Fig. 7. Simultaneous MAPKi phenocopies Sestrin-deficiency in vivo.

(a) Phospho-flow analysis of sestrin2 expression in CD4⁺ T cells from 16-month old mice. (b) Erk, Jnk and p38 phosphorylation in CD4⁺ T cells from control Sesn1^+/- and Sesn1^-/- mice (20 months) vaccinated as in Figure 6. Data (n = 4) presented relative to those of control Sesn1^+/- mice, set as 1. (c) Correlation between reduced sestrin2⁺-p-Erk⁺/p-Jnk⁺/p-p38⁺ signaling and enhanced IFN-γ⁺ production in CD4⁺ T cells from Sesn1^-/- versus Sesn1^+/- mice after FLUAD vaccination (n = 4; r² = 0.82). (d) Splenocyte and (e) CD4⁺ T cell counts from 16-old mice injected with Erk (25 mg/kg), Jnk (16 mg/kg) and p38 (10 mg/kg) inhibitors either individually or together (triple MAPKi), vaccinated with FLUAD, and daily kept on MAPKi for five days. Results relative to those of DMSO-treated mice, set as 1. (f) MAPK-self phosphorylation in CD4⁺ T cells from mice as in (d-e) assessed by in vitro kinase assays, and presented relative to those of DMSO treated mice, set as 1. (g) FLUAD-driven IFN-γ production and IgG isotypic-switch among sestrin2⁺ CD4⁺ T and CD19⁺ B cells in mice as in (d-e), assessed by flow-cytometry.

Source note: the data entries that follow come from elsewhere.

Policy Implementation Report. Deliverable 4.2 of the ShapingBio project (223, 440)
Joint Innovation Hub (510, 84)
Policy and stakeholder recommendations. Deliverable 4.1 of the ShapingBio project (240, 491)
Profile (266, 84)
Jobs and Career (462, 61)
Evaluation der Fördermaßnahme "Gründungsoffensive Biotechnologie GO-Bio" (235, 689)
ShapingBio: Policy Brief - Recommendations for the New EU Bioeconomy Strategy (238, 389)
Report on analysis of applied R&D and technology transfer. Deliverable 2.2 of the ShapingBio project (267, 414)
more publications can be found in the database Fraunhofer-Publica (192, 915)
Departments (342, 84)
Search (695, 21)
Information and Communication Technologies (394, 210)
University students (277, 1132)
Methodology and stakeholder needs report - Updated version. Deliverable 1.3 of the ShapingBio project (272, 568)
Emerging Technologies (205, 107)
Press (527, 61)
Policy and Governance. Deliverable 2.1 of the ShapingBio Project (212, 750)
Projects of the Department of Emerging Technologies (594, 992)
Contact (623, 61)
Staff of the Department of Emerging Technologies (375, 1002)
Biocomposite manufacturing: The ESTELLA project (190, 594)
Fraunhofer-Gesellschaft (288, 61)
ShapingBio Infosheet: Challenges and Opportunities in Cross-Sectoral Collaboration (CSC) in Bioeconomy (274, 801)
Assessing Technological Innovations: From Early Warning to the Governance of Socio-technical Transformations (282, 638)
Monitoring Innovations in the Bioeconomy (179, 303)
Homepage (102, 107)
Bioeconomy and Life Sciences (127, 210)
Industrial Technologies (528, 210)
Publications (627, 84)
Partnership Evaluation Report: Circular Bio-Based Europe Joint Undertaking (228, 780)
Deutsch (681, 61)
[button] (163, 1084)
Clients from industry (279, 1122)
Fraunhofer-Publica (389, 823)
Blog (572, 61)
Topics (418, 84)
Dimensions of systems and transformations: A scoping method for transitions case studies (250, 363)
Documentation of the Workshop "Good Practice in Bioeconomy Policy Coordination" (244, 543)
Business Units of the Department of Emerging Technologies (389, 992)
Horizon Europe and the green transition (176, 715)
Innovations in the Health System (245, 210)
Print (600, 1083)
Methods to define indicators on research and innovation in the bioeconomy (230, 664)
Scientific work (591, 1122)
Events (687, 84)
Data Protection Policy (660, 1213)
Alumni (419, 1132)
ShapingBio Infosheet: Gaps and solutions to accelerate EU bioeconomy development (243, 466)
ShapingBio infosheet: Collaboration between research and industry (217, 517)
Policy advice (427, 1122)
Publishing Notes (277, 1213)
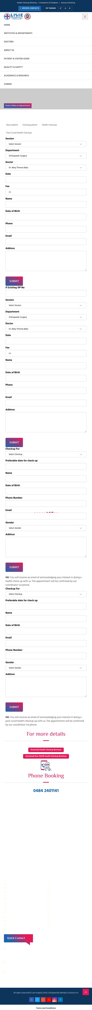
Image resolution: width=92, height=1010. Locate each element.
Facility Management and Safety (22, 899)
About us (9, 50)
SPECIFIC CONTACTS (29, 8)
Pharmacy (11, 917)
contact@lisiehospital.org (23, 972)
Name (8, 199)
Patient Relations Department (64, 921)
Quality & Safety (13, 67)
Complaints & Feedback (48, 2)
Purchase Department (17, 921)
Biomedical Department (61, 914)
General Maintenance (17, 902)
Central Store (56, 887)
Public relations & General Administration (19, 911)
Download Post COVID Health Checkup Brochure (45, 756)
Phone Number (13, 498)
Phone (9, 224)
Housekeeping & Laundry (19, 924)
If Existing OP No (14, 288)
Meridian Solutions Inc (69, 992)
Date (8, 174)
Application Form (58, 917)
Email (8, 236)
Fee (7, 186)
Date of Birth (12, 211)
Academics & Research (16, 76)
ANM (9, 928)
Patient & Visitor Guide (17, 59)
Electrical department (60, 899)
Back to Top (86, 992)
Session (9, 139)
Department (12, 150)
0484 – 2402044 (18, 962)
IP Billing (11, 884)
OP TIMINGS (49, 8)
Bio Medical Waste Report (62, 925)
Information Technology (61, 895)
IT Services (55, 891)
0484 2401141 (46, 790)
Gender (9, 523)
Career (8, 84)
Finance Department (16, 891)
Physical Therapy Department (21, 906)
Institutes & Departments (18, 33)
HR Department (57, 910)
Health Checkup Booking (27, 2)
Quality (53, 906)
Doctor (9, 162)
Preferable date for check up (21, 461)
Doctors (9, 42)
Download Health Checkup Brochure (46, 749)
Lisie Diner (55, 902)
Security (54, 884)
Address (10, 248)
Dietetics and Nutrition (17, 895)
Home (7, 25)
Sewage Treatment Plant (18, 887)
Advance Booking (68, 2)
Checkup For (12, 449)
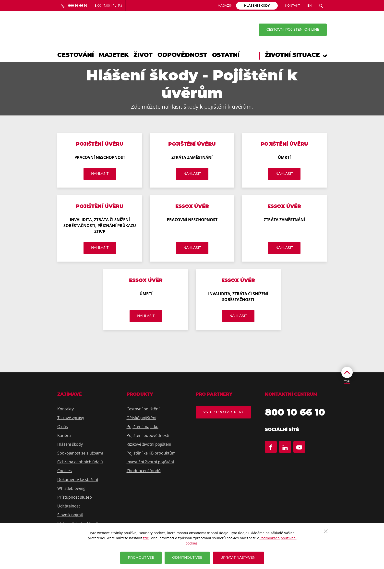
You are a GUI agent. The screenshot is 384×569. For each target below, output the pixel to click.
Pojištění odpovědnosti (148, 435)
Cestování (75, 55)
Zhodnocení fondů (144, 470)
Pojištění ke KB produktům (151, 453)
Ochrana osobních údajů (80, 462)
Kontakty (65, 409)
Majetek (114, 55)
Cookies (64, 470)
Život (143, 55)
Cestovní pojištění (143, 409)
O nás (62, 426)
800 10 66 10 (295, 412)
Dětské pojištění (141, 417)
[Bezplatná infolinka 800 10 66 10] (74, 5)
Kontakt (292, 5)
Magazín (225, 5)
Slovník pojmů (70, 515)
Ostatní (226, 55)
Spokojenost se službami (80, 453)
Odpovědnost (182, 55)
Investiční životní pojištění (150, 462)
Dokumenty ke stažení (77, 479)
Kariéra (64, 435)
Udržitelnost (68, 506)
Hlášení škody (70, 444)
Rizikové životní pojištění (149, 444)
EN (309, 5)
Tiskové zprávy (70, 417)
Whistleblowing (71, 488)
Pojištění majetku (142, 426)
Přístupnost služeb (74, 497)
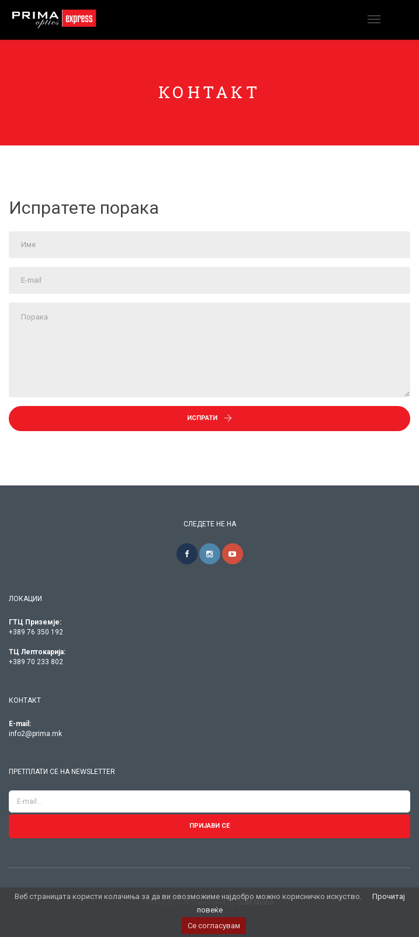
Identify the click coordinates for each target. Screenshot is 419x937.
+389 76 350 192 (36, 632)
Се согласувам (214, 925)
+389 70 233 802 (36, 662)
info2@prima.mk (35, 734)
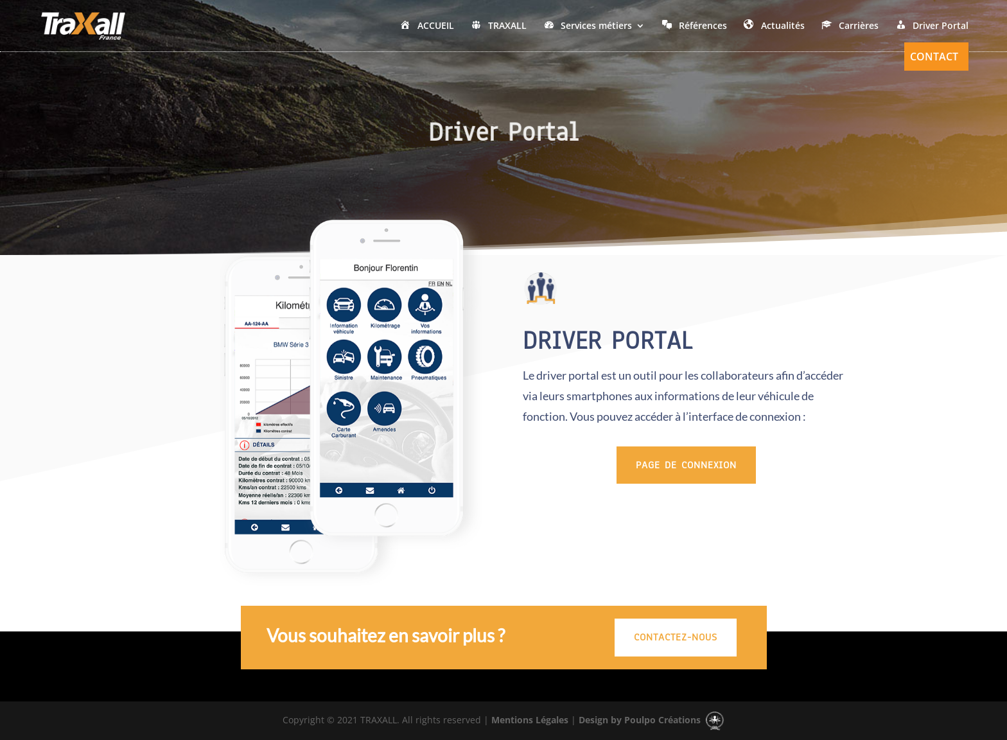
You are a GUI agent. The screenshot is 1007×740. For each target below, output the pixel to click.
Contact (934, 57)
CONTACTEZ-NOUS (675, 637)
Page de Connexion (686, 465)
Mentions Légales (528, 720)
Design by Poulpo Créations (652, 720)
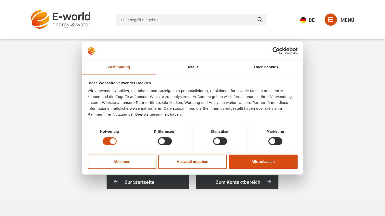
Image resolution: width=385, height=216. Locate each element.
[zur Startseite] (60, 19)
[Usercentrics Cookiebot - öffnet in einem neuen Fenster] (276, 51)
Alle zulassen (263, 161)
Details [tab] (192, 67)
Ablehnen (121, 161)
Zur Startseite (133, 181)
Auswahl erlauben (192, 161)
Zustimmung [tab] (119, 67)
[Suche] (191, 19)
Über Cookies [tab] (266, 67)
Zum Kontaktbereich (244, 181)
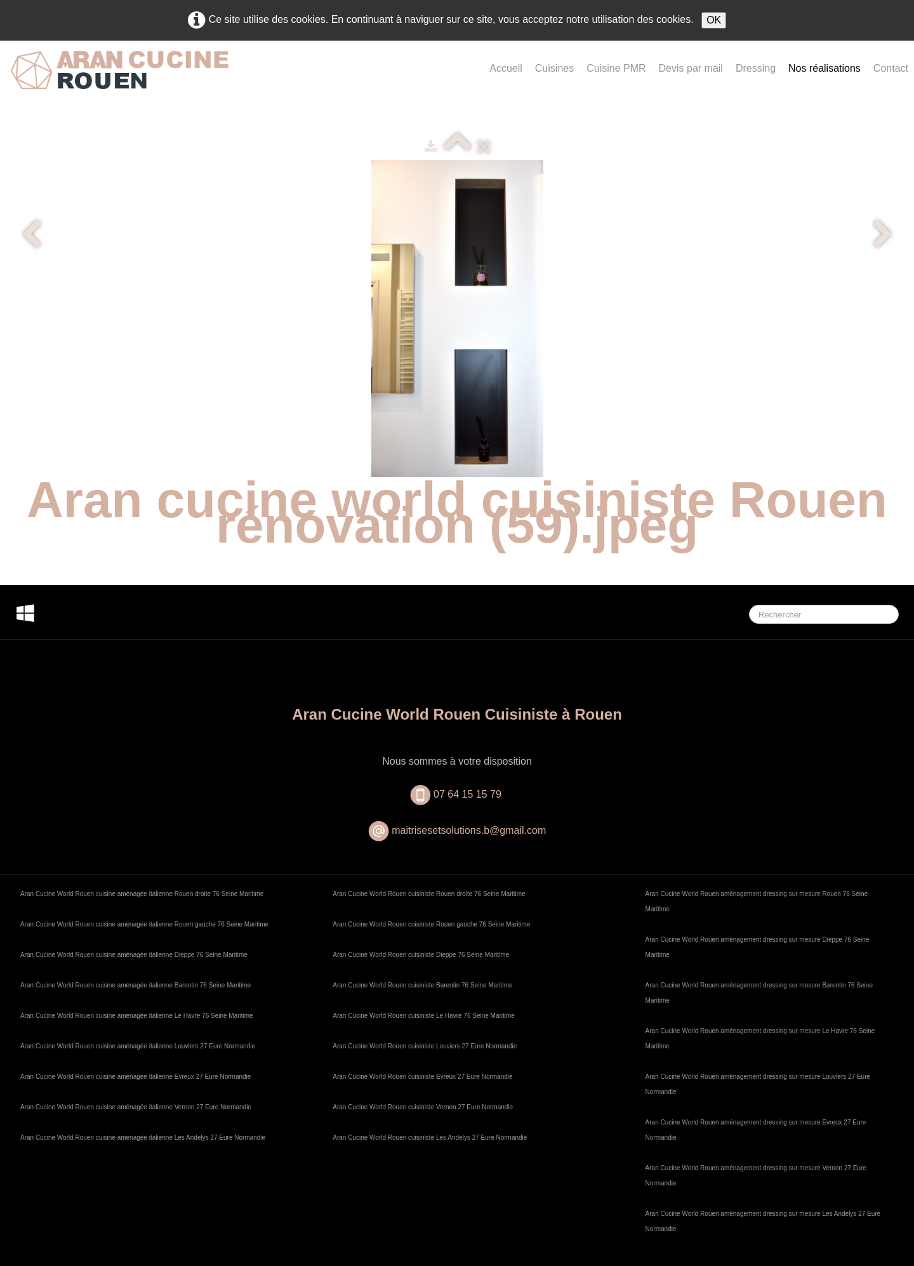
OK (713, 20)
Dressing (756, 68)
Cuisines (554, 68)
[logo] (119, 80)
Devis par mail (691, 68)
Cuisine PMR (616, 68)
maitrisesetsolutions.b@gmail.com (469, 830)
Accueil (505, 68)
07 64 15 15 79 (469, 794)
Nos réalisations (824, 68)
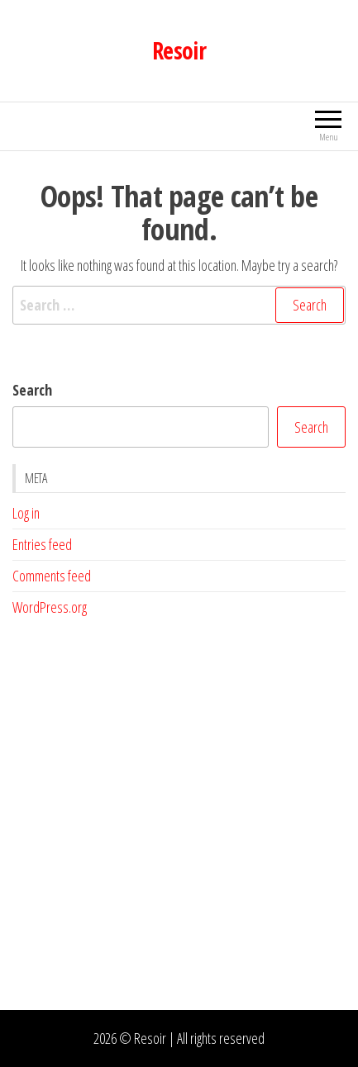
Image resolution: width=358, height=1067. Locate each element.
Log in (26, 513)
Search (32, 390)
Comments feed (51, 576)
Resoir (179, 50)
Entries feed (42, 544)
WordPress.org (49, 607)
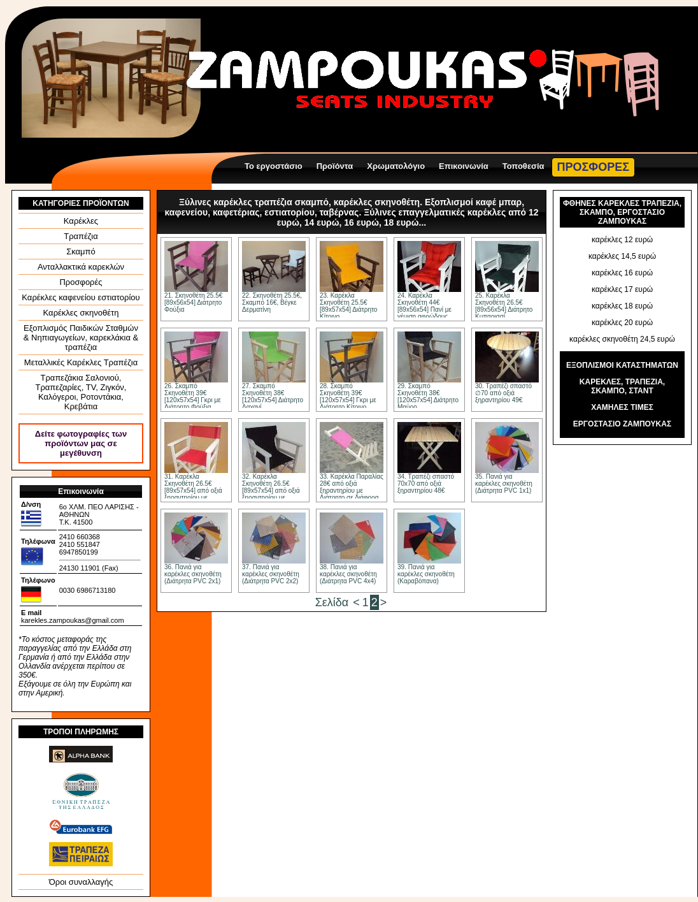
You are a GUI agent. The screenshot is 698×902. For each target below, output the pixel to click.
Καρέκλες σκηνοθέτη (81, 312)
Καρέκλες (81, 221)
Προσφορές (80, 282)
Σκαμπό (81, 251)
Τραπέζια (81, 236)
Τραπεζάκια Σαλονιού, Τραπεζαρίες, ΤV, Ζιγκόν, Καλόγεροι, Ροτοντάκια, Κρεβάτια (81, 392)
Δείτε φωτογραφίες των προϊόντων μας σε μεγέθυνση (81, 443)
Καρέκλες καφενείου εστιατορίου (80, 297)
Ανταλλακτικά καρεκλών (81, 267)
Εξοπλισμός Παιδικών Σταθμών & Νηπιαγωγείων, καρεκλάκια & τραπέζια (81, 337)
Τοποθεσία (523, 166)
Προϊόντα (335, 166)
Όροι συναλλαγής (81, 882)
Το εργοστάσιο (274, 166)
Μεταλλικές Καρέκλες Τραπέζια (81, 362)
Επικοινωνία (463, 166)
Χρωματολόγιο (396, 166)
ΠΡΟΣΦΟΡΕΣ (593, 167)
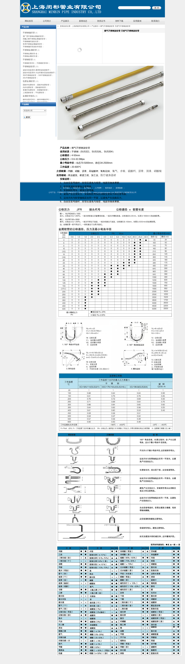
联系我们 (155, 21)
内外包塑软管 (28, 87)
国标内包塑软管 (43, 85)
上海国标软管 (28, 93)
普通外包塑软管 (29, 90)
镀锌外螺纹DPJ (43, 100)
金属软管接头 (29, 96)
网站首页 (29, 21)
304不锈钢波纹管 (29, 75)
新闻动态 (83, 21)
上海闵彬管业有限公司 (80, 26)
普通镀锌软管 (42, 90)
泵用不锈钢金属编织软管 (32, 44)
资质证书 (101, 21)
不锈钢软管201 (28, 63)
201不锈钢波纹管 (29, 78)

Pooled data (n = 4) presented relative to those of DMSO treated mice, set as 1. Data are pooled from four experiments with four (age-matched) mice per group (a, b, c, d, e, g) or two experiments (f). **p<0.01 and ***p< 0.001, ANOVA for repeated measures with Bonferroni post-test correction. Error bars indicate s.e.m. throughout. r², Pearson-correlation test.